Bootstrapping

Bootstrapping is a technique used by language designers (including compiler writers).

The idea is to “test” a language design by having it compile itself.

This is a form of regression testing + agile-like testing. Bootstrapping goes beyond just code testing, but also tests the basic concepts and UX of the language.

Who is the customer? In the case of a language, the customer is usually other programmers. Bootstrapping tests the language design against a target customer (but only one such customer)

What code tests can be performed? The largest code base for a newly-minted language is, usually, the language implementation, itself.

Bootstrapping can occur in two stages:

test generated code against the manual implementation
use the generated code to generate code (again) and diff the generated code against the generated-generated code.

Language Evolution

Bootstrapping can show weak points in the language.

The language design is tested and can evolve during bootstrapping.

Implementation Evolution

Bootstrapping can show implementation gotchas and cause the implementation to evolve.

Example: as I bootstrap the glue language, I find places wherein I optimized.
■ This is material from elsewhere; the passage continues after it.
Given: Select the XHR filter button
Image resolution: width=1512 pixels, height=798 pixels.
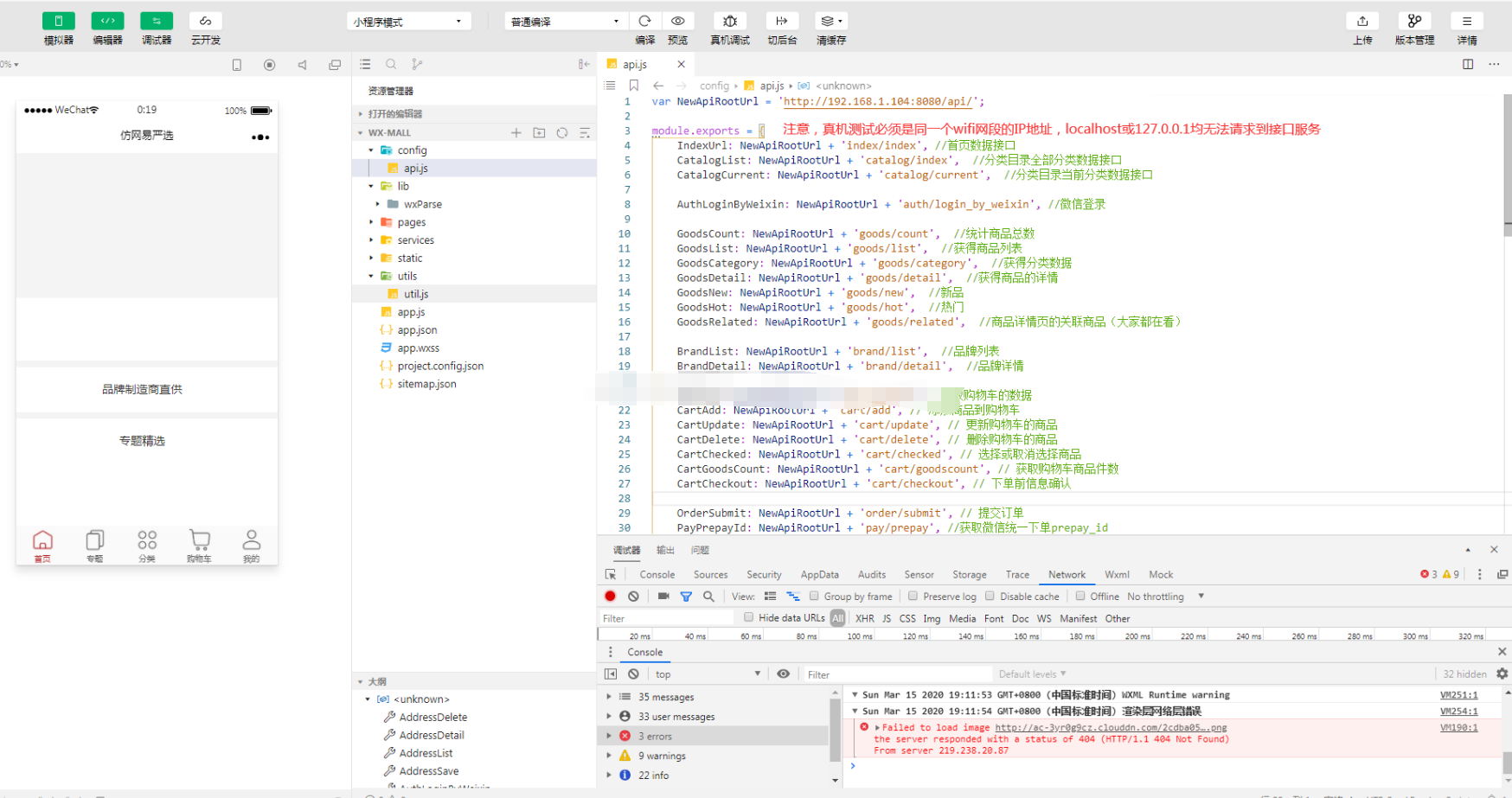Looking at the screenshot, I should (x=864, y=619).
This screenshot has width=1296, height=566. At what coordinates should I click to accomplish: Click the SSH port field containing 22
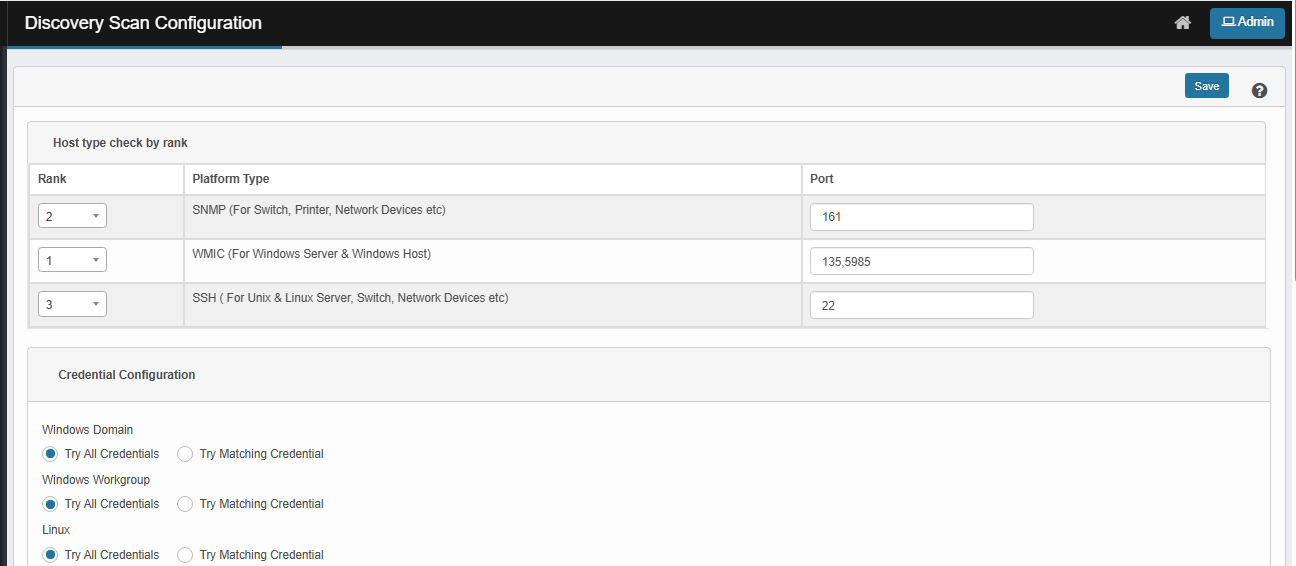pyautogui.click(x=921, y=305)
A compiler would have generated more-normalized code. In particular, I used Ohm-JS’s capitalization rules and whitespace elimination. Explicit whitespace would have sufficed.

The goal of producing an identity transform pointed this out. Compiler writers never produce identity transforms — they optimize whitespace away early (during the lexing phase).
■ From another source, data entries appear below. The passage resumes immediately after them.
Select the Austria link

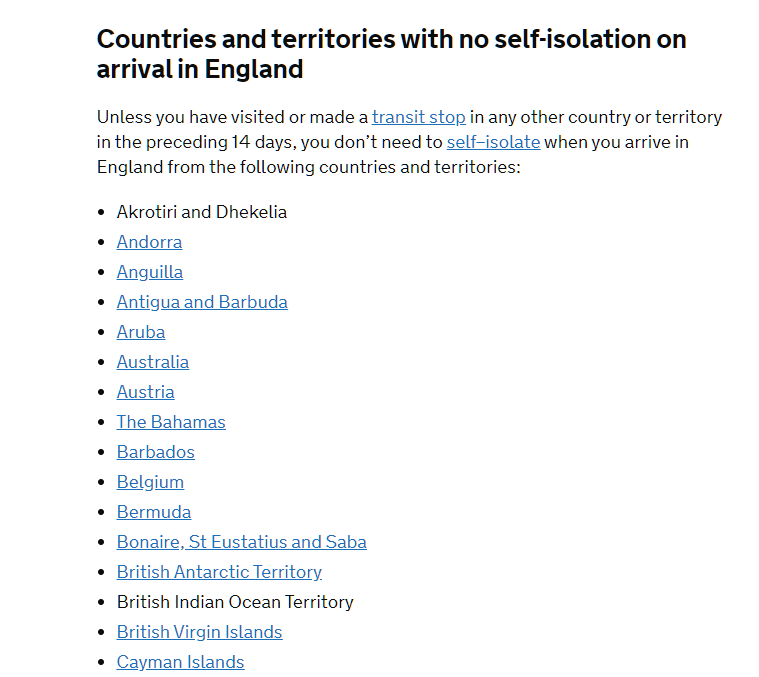145,392
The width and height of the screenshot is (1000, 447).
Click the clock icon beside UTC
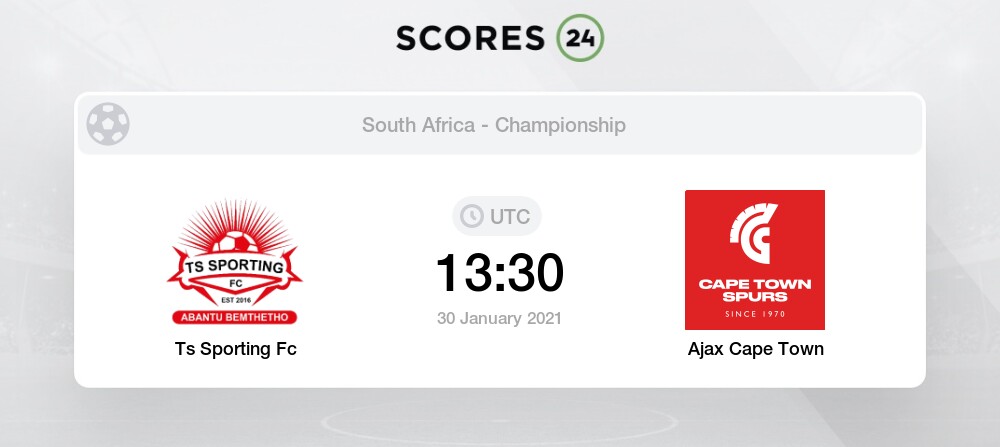point(472,216)
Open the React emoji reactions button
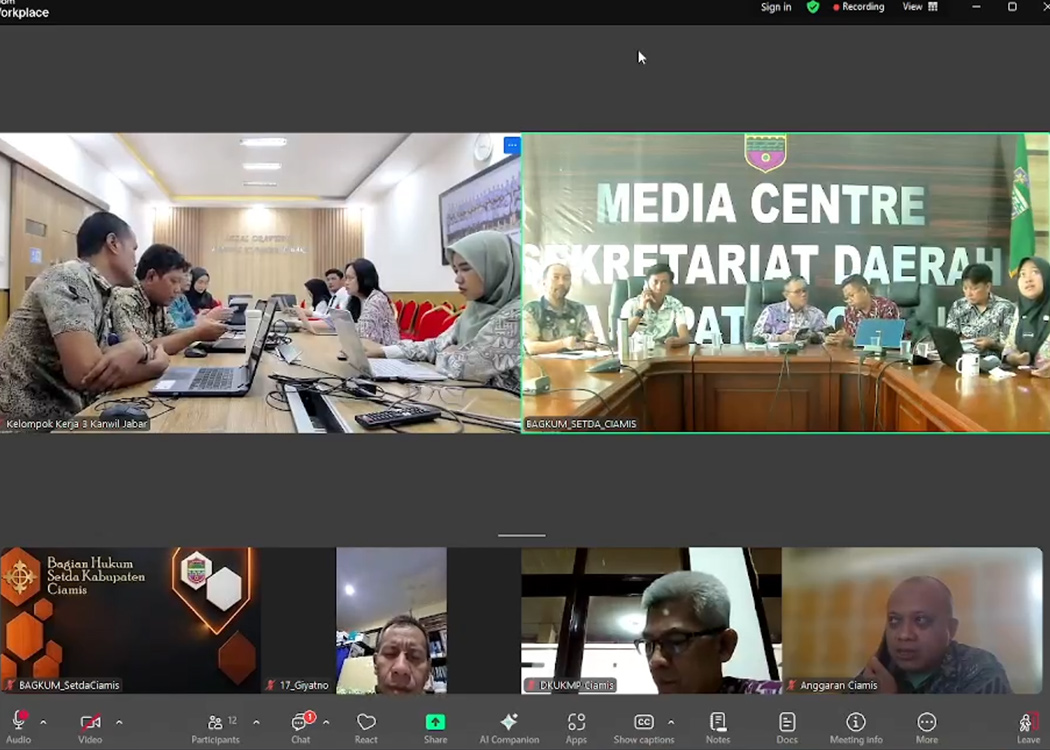 (366, 727)
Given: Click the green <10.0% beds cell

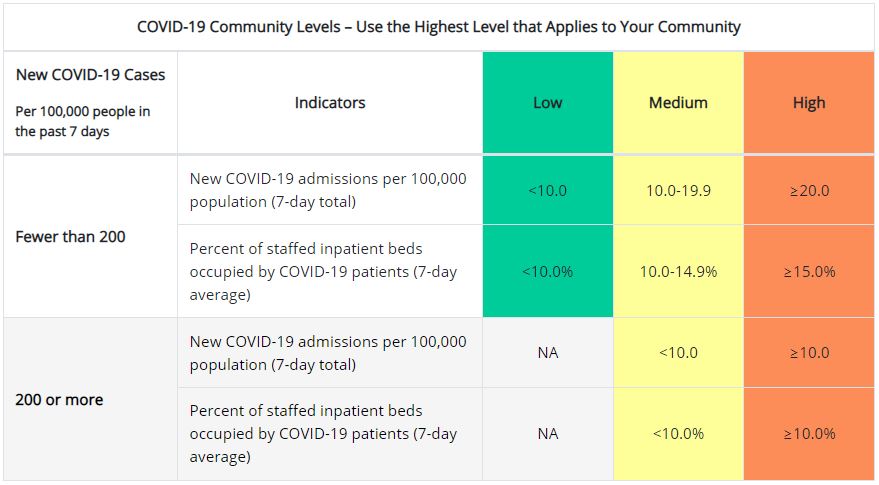Looking at the screenshot, I should [x=547, y=271].
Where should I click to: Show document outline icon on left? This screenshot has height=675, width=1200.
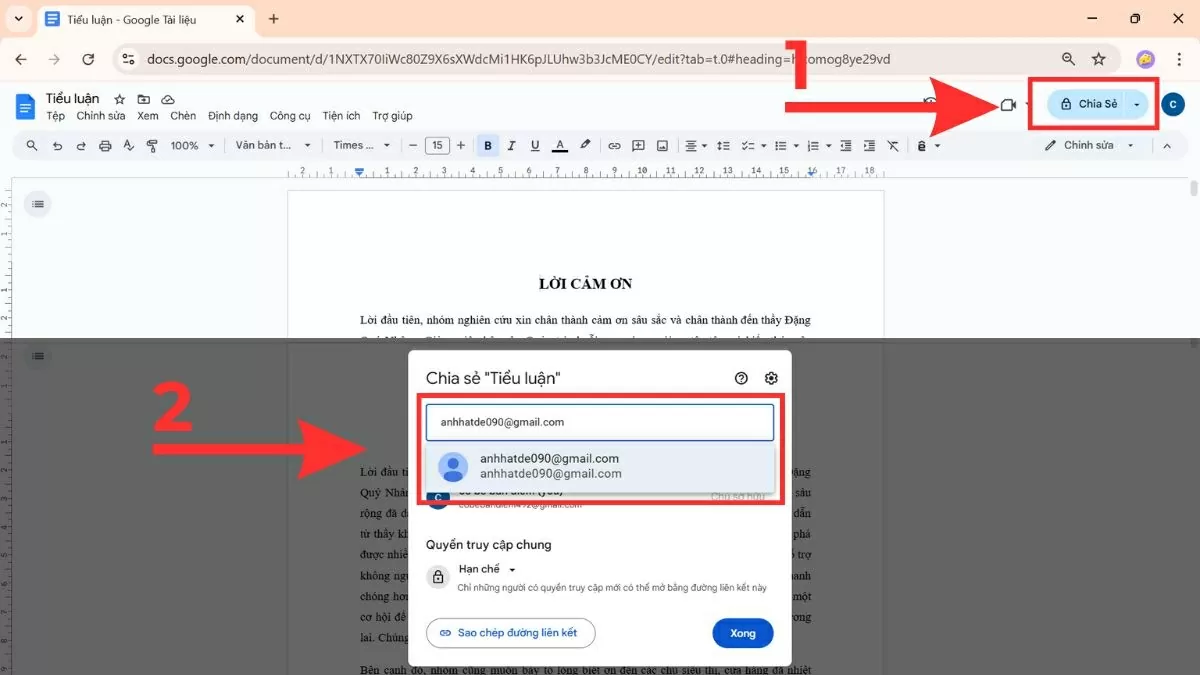tap(38, 204)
This simple change — striving for an identity transform — has made it possible to think “out of the box”.

Seeing it in this light, shows that the addition of capitalized-uncapitalized rule names in Ohm-JS is a bandaid optimization that does not help automation. This change “sucks” users into using it and to not being able to see possibilities for automation (much like the existence of fast registers sucked assembler programmers into manually-writing assembler code instead of automating the process bu using stack variables instead of register variables).